If a line in the records below contains the word "icon", return that line.

Data to process -
⟨
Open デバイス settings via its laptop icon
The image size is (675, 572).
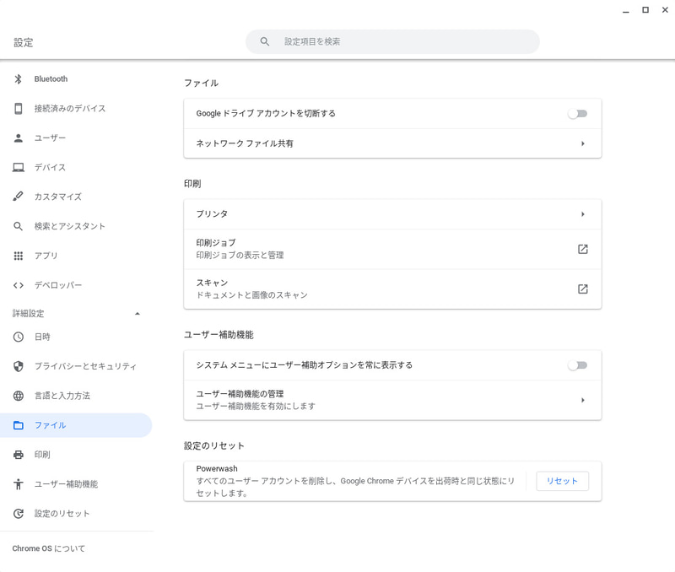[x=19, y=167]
⟩
⟨
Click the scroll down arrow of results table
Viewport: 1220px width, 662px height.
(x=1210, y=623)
⟩
⟨
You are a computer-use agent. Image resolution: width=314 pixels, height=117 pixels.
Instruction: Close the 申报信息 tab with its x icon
⟩
Result for this exercise -
Open デバイス settings via its laptop icon
Instruction: Close the 申报信息 tab with its x icon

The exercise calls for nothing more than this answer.